- _EXERCISE DESCRIPTION_
Write the data below out again, with each line matching the original.
------ RECORD EXCERPTS
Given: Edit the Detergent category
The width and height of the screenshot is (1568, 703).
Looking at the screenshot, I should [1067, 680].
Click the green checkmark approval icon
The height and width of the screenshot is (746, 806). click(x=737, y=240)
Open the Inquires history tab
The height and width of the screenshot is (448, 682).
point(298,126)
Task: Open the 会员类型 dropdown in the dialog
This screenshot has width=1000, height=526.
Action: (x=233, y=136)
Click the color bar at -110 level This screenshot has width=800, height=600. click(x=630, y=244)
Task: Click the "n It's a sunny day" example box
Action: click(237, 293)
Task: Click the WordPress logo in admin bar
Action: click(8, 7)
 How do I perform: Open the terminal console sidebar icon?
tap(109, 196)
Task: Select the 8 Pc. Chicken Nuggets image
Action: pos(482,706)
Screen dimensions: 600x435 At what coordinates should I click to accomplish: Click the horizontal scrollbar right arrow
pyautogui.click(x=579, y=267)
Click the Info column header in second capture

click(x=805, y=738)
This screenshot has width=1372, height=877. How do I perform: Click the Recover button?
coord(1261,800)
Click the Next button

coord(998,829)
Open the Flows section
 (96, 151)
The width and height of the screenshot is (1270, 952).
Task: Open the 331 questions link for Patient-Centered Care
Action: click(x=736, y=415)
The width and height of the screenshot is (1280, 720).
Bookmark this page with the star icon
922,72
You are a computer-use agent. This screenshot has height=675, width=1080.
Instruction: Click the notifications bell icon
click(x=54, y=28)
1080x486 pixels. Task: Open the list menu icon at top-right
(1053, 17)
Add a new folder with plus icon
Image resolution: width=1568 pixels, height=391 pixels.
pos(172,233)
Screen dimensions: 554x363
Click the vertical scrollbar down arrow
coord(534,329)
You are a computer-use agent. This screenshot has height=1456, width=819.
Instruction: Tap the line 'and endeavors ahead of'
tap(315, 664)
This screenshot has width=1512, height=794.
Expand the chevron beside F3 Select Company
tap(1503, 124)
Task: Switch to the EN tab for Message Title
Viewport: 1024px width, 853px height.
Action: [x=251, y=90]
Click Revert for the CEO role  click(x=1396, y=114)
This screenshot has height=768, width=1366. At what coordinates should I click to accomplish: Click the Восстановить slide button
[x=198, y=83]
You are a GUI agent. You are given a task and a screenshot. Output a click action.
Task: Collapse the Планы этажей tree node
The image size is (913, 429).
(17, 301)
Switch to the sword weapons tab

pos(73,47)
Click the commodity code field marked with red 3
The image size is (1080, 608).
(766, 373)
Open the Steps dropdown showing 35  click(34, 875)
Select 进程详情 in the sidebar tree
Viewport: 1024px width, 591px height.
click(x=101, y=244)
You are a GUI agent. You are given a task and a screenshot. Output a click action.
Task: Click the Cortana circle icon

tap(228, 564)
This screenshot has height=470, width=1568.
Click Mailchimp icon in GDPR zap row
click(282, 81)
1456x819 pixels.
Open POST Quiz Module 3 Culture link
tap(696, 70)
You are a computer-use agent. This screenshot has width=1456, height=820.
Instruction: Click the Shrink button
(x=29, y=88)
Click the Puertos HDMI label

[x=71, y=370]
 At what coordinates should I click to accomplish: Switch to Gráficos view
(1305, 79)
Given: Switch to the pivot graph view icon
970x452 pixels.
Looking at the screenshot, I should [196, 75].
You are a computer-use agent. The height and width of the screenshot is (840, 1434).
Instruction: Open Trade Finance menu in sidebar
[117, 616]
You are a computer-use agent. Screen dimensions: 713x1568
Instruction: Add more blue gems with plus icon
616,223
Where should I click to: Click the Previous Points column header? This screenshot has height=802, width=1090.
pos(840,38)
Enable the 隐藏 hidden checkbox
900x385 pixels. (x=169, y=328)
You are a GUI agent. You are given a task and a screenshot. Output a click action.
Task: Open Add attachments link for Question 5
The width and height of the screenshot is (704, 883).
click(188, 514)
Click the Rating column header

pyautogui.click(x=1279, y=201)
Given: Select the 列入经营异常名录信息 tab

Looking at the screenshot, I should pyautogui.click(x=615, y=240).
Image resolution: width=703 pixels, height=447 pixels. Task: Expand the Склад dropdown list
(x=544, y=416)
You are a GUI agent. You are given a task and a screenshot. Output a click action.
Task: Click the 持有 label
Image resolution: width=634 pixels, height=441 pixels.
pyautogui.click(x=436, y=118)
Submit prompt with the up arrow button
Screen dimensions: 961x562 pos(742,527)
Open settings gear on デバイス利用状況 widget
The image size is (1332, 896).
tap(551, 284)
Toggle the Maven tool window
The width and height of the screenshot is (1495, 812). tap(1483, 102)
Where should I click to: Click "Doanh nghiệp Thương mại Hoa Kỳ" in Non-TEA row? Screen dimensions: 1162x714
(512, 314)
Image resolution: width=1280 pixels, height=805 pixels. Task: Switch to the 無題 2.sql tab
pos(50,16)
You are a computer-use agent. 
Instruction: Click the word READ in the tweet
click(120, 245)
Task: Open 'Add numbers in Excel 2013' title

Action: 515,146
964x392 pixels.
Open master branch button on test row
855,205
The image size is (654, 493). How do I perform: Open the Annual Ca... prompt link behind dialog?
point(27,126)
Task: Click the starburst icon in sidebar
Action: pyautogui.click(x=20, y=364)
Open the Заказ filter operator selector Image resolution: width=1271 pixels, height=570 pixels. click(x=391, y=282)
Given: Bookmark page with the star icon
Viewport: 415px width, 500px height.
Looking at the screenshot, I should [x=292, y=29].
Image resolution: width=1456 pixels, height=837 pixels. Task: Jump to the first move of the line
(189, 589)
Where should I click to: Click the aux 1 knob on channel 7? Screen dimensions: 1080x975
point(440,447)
------------
- _RESPONSE BOX_
Given: Edit the Detergent category
The width and height of the screenshot is (1568, 703).
Looking at the screenshot, I should [1067, 680].
Click the green checkmark approval icon
The height and width of the screenshot is (746, 806). click(x=737, y=240)
Open the Inquires history tab
The height and width of the screenshot is (448, 682).
point(298,126)
Task: Open the 会员类型 dropdown in the dialog
This screenshot has width=1000, height=526.
Action: (x=233, y=136)
Click the color bar at -110 level This screenshot has width=800, height=600. click(x=630, y=244)
Task: Click the "n It's a sunny day" example box
Action: click(237, 293)
Task: Click the WordPress logo in admin bar
Action: click(8, 7)
 How do I perform: Open the terminal console sidebar icon?
tap(109, 196)
Task: Select the 8 Pc. Chicken Nuggets image
Action: pos(482,706)
Screen dimensions: 600x435 At what coordinates should I click to accomplish: Click the horizontal scrollbar right arrow
pyautogui.click(x=579, y=267)
Click the Info column header in second capture

click(x=805, y=738)
This screenshot has width=1372, height=877. How do I perform: Click the Recover button?
coord(1261,800)
Click the Next button

coord(998,829)
Open the Flows section
 (96, 151)
The width and height of the screenshot is (1270, 952).
Task: Open the 331 questions link for Patient-Centered Care
Action: click(x=736, y=415)
The width and height of the screenshot is (1280, 720).
Bookmark this page with the star icon
922,72
You are a computer-use agent. This screenshot has height=675, width=1080.
Instruction: Click the notifications bell icon
click(x=54, y=28)
1080x486 pixels. Task: Open the list menu icon at top-right
(1053, 17)
Add a new folder with plus icon
Image resolution: width=1568 pixels, height=391 pixels.
pos(172,233)
Screen dimensions: 554x363
Click the vertical scrollbar down arrow
coord(534,329)
You are a computer-use agent. This screenshot has height=1456, width=819.
Instruction: Tap the line 'and endeavors ahead of'
tap(315, 664)
This screenshot has width=1512, height=794.
Expand the chevron beside F3 Select Company
tap(1503, 124)
Task: Switch to the EN tab for Message Title
Viewport: 1024px width, 853px height.
Action: [x=251, y=90]
Click Revert for the CEO role  click(x=1396, y=114)
This screenshot has height=768, width=1366. At what coordinates should I click to accomplish: Click the Восстановить slide button
[x=198, y=83]
You are a GUI agent. You are given a task and a screenshot. Output a click action.
Task: Collapse the Планы этажей tree node
The image size is (913, 429).
(17, 301)
Switch to the sword weapons tab

pos(73,47)
Click the commodity code field marked with red 3
The image size is (1080, 608).
(766, 373)
Open the Steps dropdown showing 35  click(34, 875)
Select 进程详情 in the sidebar tree
Viewport: 1024px width, 591px height.
click(x=101, y=244)
You are a GUI agent. You are given a task and a screenshot. Output a click action.
Task: Click the Cortana circle icon

tap(228, 564)
This screenshot has height=470, width=1568.
Click Mailchimp icon in GDPR zap row
click(282, 81)
1456x819 pixels.
Open POST Quiz Module 3 Culture link
tap(696, 70)
You are a computer-use agent. This screenshot has width=1456, height=820.
Instruction: Click the Shrink button
(x=29, y=88)
Click the Puertos HDMI label

[x=71, y=370]
 At what coordinates should I click to accomplish: Switch to Gráficos view
(1305, 79)
Given: Switch to the pivot graph view icon
970x452 pixels.
Looking at the screenshot, I should [196, 75].
You are a computer-use agent. The height and width of the screenshot is (840, 1434).
Instruction: Open Trade Finance menu in sidebar
[117, 616]
You are a computer-use agent. Screen dimensions: 713x1568
Instruction: Add more blue gems with plus icon
616,223
Where should I click to: Click the Previous Points column header? This screenshot has height=802, width=1090.
pos(840,38)
Enable the 隐藏 hidden checkbox
900x385 pixels. (x=169, y=328)
You are a GUI agent. You are given a task and a screenshot. Output a click action.
Task: Open Add attachments link for Question 5
The width and height of the screenshot is (704, 883).
click(188, 514)
Click the Rating column header

pyautogui.click(x=1279, y=201)
Given: Select the 列入经营异常名录信息 tab

Looking at the screenshot, I should pyautogui.click(x=615, y=240).
Image resolution: width=703 pixels, height=447 pixels. Task: Expand the Склад dropdown list
(x=544, y=416)
You are a GUI agent. You are given a task and a screenshot. Output a click action.
Task: Click the 持有 label
Image resolution: width=634 pixels, height=441 pixels.
pyautogui.click(x=436, y=118)
Submit prompt with the up arrow button
Screen dimensions: 961x562 pos(742,527)
Open settings gear on デバイス利用状況 widget
The image size is (1332, 896).
tap(551, 284)
Toggle the Maven tool window
The width and height of the screenshot is (1495, 812). tap(1483, 102)
Where should I click to: Click "Doanh nghiệp Thương mại Hoa Kỳ" in Non-TEA row? Screen dimensions: 1162x714
(512, 314)
Image resolution: width=1280 pixels, height=805 pixels. Task: Switch to the 無題 2.sql tab
pos(50,16)
You are a computer-use agent. 
Instruction: Click the word READ in the tweet
click(120, 245)
Task: Open 'Add numbers in Excel 2013' title

Action: 515,146
964x392 pixels.
Open master branch button on test row
855,205
The image size is (654, 493). How do I perform: Open the Annual Ca... prompt link behind dialog?
point(27,126)
Task: Click the starburst icon in sidebar
Action: pyautogui.click(x=20, y=364)
Open the Заказ filter operator selector Image resolution: width=1271 pixels, height=570 pixels. click(x=391, y=282)
Given: Bookmark page with the star icon
Viewport: 415px width, 500px height.
Looking at the screenshot, I should [x=292, y=29].
Image resolution: width=1456 pixels, height=837 pixels. Task: Jump to the first move of the line
(189, 589)
Where should I click to: Click the aux 1 knob on channel 7? Screen dimensions: 1080x975
point(440,447)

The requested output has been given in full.